EXERCISE DETAILS - Go through the entries below and print each one exactly.
───── INFORMATION
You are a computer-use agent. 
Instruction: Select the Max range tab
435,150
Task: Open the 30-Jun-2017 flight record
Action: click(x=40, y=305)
──────────
RESPONSE AREA -
You are a computer-use agent. 
Instruction: Select the Max range tab
435,150
Task: Open the 30-Jun-2017 flight record
Action: click(x=40, y=305)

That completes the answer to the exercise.